Looking at my desk in the late 1990’s, that little haven where I came in early in the morning, and left ealry’ish in the afternoon, you’d see a catalog rack. Only it wasn’t full of catalogs, it contained a full set of the latest Cisco IOS documentation. We whined when a new version of the docs came out that wouldn’t fit in the catalog racks we already owned, and ordered another one. There was a bookcase on the side which contained the documentation from the last two or three versions of the IOS code, and then every hardware manual I could find. Another stack of books would be lying in a corner, the “quick reference” stuff that wouldn’t fit in one of the catalog racks. All over the walls were pieces of paper, carefully crafted shortcut sheets, shared around the TAC, pinned up. Given the nature of cubicle walls, we either bought special cubicle clips, or we made to do with various sorts of push pins. Just a few years later, the ISO auditors came along and made us throw it all away. Every last scrap. The dumpsters were filled to the max. Extra dumpsters were brought in, and we filled those to the overflowing. What did we do? We rebuilt all of it on internal web pages.
Why am I talking about catalog racks?
Because we had a word for the frenzy of activity in that time period in the TAC, with its mounds of manuals, pounds of paper, and, finally, its web of bytes containing so much of what was interesting in the early networking industry.
Sipping from the fire hose.
Now that I’ve been working on networks for 20 years, I’ve discovered something: we like sipping from the fire hose. It’s somehow exciting to live in a world where there’s always some new technology that’s just coming, in a world where we truly believe this will change everything. It’s exciting. It’s interesting. But there’s also a downside. Not only is burnout a real option, but tech folks tend to end up being insecure, unhappy, constantly looking over their shoulders. Why? Because you just can’t sip from the fire hose fast enough to really keep up. From an article over at Idlewords —
(btw, the entire article is worth reading)
I know this is hard to hear, and it’s even hard to say. But, look — there is such a thing as good enough.
There, I said it, and the sky didn’t fall. The walls didn’t start their inexorable squeezing like every great SciFi movie requires. The end of the world didn’t come.

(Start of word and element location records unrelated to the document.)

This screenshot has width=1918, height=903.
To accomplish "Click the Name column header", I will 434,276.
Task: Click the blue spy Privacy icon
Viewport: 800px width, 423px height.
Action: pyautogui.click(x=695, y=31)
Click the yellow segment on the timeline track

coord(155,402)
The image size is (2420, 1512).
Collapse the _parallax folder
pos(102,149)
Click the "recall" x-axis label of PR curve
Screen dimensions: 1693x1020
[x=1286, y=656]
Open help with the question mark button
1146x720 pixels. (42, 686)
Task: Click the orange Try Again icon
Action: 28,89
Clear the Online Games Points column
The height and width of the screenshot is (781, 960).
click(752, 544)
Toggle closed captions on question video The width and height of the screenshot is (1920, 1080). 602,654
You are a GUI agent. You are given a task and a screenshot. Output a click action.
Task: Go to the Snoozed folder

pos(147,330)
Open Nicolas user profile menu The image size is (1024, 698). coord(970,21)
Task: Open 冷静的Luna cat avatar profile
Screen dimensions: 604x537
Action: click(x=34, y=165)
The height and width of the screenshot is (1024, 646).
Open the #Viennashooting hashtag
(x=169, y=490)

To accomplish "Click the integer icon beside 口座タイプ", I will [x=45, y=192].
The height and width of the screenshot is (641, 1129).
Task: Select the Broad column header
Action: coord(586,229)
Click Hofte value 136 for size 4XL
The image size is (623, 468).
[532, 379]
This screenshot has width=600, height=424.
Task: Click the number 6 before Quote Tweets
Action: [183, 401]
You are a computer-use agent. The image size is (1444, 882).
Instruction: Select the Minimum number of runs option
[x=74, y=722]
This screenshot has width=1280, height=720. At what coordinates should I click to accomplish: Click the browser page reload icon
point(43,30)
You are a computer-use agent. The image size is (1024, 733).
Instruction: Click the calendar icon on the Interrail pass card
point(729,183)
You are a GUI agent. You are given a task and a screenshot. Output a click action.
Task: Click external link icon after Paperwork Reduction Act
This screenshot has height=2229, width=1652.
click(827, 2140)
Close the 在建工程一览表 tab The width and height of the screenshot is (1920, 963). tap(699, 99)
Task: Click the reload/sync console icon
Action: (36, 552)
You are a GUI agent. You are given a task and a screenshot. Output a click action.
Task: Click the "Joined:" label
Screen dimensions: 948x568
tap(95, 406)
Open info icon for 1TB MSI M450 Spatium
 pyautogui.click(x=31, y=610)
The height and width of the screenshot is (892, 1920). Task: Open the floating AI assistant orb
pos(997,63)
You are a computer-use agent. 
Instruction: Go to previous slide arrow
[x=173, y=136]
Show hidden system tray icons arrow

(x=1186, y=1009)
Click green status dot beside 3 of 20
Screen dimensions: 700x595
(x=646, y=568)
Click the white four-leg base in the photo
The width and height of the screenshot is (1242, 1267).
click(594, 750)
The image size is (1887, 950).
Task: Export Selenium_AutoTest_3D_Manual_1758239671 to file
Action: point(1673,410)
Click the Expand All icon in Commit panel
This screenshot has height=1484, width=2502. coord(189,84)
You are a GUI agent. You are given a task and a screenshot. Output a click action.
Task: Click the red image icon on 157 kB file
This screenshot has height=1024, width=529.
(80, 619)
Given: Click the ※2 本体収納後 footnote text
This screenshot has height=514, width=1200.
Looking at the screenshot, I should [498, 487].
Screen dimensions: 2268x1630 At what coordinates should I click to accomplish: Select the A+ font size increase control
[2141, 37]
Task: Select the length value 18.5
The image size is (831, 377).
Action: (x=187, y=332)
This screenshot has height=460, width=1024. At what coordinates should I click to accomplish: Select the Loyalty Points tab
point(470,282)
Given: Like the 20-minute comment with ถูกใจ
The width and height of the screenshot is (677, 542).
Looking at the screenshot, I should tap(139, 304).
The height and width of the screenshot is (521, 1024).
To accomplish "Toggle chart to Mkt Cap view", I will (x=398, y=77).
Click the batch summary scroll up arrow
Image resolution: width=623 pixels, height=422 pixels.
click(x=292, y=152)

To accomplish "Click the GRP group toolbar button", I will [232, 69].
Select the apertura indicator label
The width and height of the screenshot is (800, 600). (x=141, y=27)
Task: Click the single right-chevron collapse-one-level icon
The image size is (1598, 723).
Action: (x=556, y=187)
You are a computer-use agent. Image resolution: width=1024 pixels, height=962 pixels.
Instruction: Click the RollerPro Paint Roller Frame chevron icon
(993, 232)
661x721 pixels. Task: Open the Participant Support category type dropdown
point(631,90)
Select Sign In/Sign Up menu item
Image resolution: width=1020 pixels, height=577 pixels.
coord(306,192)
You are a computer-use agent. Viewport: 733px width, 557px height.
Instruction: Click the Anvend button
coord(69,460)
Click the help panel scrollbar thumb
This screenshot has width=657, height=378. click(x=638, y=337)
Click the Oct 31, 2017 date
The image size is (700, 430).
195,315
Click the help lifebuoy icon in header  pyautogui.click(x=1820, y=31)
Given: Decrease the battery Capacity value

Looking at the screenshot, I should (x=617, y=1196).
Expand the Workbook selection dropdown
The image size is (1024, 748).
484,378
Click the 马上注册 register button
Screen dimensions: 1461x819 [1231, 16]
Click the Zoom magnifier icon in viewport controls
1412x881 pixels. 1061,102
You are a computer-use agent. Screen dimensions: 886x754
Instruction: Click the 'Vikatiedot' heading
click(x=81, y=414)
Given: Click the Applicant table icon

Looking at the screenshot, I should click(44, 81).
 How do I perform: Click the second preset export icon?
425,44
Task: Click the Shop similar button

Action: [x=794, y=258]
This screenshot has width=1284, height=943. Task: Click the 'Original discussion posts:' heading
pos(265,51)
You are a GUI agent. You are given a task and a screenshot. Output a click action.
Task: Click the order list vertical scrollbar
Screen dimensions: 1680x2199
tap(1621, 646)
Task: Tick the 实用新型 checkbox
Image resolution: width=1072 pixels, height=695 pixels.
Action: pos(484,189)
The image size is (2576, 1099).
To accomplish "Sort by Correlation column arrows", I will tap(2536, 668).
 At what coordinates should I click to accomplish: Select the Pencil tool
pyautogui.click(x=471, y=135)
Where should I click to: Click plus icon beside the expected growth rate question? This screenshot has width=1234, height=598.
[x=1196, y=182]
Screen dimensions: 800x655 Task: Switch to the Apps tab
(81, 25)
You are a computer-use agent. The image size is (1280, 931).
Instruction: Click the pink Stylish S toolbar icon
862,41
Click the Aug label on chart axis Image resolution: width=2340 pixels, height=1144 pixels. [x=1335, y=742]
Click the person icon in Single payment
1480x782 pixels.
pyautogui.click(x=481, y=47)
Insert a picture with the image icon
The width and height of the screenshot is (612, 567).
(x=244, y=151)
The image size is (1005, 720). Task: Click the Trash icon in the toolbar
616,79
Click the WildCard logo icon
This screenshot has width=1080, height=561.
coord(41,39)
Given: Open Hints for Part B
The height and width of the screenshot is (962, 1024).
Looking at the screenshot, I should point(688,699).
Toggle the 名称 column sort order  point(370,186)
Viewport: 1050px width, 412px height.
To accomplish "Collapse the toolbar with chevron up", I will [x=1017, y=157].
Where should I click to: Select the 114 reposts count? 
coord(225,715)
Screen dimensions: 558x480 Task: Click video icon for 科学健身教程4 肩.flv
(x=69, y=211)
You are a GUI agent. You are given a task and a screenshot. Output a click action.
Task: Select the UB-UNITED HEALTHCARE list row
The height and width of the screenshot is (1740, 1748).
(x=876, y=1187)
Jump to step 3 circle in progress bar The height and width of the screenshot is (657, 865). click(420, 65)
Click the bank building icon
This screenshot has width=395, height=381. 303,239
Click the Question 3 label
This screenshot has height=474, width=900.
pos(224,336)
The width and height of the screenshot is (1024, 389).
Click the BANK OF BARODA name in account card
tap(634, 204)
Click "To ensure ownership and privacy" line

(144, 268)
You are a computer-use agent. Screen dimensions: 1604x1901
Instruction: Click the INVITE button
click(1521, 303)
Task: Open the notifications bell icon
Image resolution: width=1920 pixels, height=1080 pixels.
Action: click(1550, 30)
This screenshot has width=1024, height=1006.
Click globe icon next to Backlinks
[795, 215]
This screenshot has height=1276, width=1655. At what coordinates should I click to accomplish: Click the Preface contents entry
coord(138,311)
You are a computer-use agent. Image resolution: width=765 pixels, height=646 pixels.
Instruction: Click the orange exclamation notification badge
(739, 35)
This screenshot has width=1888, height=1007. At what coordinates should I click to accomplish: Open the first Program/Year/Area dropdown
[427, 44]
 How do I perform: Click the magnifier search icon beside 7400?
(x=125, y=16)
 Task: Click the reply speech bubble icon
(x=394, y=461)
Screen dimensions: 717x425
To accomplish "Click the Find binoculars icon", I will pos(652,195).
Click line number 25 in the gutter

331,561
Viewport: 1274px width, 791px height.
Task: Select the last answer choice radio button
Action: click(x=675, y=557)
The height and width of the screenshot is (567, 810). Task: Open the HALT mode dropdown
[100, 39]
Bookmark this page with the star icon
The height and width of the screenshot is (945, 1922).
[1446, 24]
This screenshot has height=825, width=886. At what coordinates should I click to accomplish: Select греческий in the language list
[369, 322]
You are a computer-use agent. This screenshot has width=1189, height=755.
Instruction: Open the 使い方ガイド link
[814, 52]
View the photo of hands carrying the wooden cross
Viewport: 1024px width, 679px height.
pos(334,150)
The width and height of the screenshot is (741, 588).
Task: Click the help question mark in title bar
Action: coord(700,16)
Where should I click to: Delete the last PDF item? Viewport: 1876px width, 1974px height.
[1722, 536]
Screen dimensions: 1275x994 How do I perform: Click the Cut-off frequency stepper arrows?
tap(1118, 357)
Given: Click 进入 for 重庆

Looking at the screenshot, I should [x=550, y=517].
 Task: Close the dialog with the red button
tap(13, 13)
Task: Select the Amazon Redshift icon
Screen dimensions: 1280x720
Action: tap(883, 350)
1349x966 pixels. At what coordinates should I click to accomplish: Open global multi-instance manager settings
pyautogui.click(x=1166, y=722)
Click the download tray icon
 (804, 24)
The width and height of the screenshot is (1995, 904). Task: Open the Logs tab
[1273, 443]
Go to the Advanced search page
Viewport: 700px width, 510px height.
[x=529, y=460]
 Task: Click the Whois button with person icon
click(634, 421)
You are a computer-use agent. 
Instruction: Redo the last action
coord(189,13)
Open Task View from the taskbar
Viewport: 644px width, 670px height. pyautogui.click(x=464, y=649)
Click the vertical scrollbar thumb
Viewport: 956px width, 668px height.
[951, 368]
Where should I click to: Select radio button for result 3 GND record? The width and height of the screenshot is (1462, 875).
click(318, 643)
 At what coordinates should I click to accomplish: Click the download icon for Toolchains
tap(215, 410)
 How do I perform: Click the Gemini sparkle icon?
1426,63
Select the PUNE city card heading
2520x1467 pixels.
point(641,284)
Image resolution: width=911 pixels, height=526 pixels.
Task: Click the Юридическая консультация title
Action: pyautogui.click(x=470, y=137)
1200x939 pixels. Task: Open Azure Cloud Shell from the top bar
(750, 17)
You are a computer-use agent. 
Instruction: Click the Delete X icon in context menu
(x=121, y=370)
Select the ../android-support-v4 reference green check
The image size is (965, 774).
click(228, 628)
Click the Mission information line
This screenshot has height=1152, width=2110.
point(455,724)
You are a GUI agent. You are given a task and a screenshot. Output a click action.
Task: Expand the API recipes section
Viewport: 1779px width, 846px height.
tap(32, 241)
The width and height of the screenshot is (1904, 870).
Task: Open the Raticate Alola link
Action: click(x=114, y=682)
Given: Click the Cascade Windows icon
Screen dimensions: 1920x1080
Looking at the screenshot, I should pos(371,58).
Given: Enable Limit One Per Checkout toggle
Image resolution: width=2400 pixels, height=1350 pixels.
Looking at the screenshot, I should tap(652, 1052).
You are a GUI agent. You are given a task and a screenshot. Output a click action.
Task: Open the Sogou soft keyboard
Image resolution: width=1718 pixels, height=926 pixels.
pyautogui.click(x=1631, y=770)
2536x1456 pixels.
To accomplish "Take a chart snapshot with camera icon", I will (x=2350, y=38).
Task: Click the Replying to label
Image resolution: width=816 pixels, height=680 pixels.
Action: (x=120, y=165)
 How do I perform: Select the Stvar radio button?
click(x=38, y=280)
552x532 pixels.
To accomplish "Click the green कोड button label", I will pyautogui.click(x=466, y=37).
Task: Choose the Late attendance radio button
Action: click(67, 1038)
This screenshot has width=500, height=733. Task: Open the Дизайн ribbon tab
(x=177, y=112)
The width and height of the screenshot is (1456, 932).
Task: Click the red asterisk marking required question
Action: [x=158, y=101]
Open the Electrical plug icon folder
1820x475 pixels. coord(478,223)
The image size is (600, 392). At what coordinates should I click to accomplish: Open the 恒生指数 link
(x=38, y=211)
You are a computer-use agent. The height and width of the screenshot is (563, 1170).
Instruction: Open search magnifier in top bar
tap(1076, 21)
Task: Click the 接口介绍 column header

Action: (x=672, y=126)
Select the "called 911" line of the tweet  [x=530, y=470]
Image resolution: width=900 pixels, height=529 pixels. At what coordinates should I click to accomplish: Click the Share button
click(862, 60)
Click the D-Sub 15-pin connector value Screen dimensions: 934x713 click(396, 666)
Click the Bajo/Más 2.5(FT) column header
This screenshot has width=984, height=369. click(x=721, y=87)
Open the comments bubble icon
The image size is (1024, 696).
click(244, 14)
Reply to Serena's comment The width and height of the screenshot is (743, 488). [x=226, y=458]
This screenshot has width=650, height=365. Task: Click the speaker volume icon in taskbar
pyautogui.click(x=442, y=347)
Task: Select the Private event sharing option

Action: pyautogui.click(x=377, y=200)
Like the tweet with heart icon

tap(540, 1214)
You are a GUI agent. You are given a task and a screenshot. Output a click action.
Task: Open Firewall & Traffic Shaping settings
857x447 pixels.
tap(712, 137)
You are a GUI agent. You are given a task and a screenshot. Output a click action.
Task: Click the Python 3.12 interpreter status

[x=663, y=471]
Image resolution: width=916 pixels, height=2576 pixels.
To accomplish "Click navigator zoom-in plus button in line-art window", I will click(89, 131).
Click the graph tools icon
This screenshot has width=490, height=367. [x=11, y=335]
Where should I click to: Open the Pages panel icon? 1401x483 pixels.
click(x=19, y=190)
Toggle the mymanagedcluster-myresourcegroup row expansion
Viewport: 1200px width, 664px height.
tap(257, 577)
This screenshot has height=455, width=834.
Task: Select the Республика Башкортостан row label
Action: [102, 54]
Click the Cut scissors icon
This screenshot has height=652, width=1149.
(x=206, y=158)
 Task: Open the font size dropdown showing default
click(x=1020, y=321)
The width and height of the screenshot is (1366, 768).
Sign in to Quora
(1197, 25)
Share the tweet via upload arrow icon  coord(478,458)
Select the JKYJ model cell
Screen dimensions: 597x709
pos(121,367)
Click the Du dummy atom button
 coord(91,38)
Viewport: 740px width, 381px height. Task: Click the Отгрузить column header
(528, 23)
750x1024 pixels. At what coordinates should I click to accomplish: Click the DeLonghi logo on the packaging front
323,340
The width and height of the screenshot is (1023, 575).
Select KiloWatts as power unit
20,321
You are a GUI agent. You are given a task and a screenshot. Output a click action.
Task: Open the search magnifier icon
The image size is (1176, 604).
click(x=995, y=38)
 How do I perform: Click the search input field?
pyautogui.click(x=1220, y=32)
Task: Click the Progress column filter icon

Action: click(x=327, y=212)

There is such a thing as good enough in our networks. We don’t need to design for a moon shot, we need to design for the problem set in front of us — not forgetting that one of those problems is going to be inevitable changes, and therefore flexibility is a grounding requirement. Do you know what happens when you forget “good enough” in network design? I once talked to an architect at a large corporation who said, “our network is a mashed up ball of every failed networking product and system push by our primary vendor.” I looked at his network diagrams, and I realized he was right — I could recognize the sea flow of initiatives that had passed through the fire hose over twenty years.
There is also good enough in your skills. Do you really need the 6th CCIE? You need to learn continuously, but we’re often on a treadmill of “have to learn,” said at 2AM as our family peacefully sleeps, knowing we’ll be a crank in the morning so we could build just one more lab overnight. Part of this is our fault, of course, because we, each, individually don’t do any better at going through resumes looking for engineers (rather than someone with the right buzzwords), than HR or anyone else. Part of this is our fault for choosing a world where the excitement for the new and novel, the squirrel, dominates.
So this is what I think needs to be said to those who are entering the engineering field — particularly network engineering — it’s okay to be good enough. It’s okay to focus on understanding the theory, and not worrying so much about each individual bit. It’s okay to go to bed and get up a happier person — it’s okay to leave that lab ’til tomorrow. Don’t stop striving for excellence, for new knowledge, for new concepts. But don’t forget to build a foundation of fundamentals on which to build real skills, rather than just flash in the pan “I know the latest thing so I can put it on my resume.”
And don’t forget that oftentimes good enough is just, well, good enough.